Task instructions ::
Hunt for the word "agent" across the entries below, copying each line that holds it.

Exercise data ::
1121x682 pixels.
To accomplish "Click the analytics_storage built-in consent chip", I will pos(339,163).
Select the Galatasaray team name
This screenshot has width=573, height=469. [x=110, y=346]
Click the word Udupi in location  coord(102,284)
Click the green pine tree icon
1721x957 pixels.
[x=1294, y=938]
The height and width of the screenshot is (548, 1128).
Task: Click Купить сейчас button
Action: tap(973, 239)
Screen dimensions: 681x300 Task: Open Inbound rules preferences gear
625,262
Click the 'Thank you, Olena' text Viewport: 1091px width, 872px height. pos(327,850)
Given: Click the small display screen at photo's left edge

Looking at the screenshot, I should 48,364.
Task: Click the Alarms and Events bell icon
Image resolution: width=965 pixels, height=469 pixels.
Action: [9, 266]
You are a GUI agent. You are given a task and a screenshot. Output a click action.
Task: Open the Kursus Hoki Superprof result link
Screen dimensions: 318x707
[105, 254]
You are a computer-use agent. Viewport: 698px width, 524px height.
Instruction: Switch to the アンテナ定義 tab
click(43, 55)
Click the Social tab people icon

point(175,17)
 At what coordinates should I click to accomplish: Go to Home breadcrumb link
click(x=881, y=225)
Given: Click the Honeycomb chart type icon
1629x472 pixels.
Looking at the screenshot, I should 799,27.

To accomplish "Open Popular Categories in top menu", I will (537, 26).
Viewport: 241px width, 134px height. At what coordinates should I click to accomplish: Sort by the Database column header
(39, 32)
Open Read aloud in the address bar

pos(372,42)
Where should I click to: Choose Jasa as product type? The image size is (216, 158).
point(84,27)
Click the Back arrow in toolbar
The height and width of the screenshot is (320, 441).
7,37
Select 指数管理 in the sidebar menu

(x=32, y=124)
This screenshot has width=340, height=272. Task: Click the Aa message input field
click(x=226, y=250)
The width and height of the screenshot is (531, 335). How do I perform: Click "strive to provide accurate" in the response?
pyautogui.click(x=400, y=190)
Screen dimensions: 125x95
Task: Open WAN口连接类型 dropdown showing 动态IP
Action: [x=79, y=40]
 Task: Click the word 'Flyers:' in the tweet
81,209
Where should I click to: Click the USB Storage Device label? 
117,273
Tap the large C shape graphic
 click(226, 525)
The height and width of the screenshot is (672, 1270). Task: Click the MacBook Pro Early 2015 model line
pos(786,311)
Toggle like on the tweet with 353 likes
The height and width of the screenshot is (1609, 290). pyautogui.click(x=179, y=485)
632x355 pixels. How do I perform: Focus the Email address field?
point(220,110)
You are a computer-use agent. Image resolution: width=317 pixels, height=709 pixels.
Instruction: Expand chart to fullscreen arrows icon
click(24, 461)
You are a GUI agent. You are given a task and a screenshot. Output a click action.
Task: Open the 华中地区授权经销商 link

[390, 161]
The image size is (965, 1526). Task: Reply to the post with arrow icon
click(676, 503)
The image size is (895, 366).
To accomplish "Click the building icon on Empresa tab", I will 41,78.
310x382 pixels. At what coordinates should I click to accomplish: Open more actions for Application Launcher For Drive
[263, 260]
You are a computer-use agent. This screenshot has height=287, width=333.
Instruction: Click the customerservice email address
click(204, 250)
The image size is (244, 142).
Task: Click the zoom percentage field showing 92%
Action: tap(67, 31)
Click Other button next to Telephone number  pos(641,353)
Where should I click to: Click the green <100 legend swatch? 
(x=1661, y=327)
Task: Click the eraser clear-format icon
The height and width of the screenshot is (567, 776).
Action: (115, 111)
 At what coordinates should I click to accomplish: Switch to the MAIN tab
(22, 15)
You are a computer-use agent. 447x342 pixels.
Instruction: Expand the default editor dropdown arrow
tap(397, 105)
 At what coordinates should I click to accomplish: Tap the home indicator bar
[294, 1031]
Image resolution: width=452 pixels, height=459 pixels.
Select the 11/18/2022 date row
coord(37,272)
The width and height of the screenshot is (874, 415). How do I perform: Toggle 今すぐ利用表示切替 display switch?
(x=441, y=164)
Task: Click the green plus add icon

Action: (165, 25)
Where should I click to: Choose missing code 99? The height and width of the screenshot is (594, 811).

Response to this exercise ::
You are a GUI agent. You are given a task and a screenshot. Output a click action.
You are a computer-use agent. Viewport: 698px width, 524px height.
You are a computer-use agent. Image resolution: width=317 pixels, height=709 pixels.
You are a GUI agent. You are given a task and a screenshot. Output a click action.
You are a computer-use agent. This screenshot has height=287, width=333.
You are a computer-use agent. 447x342 pixels.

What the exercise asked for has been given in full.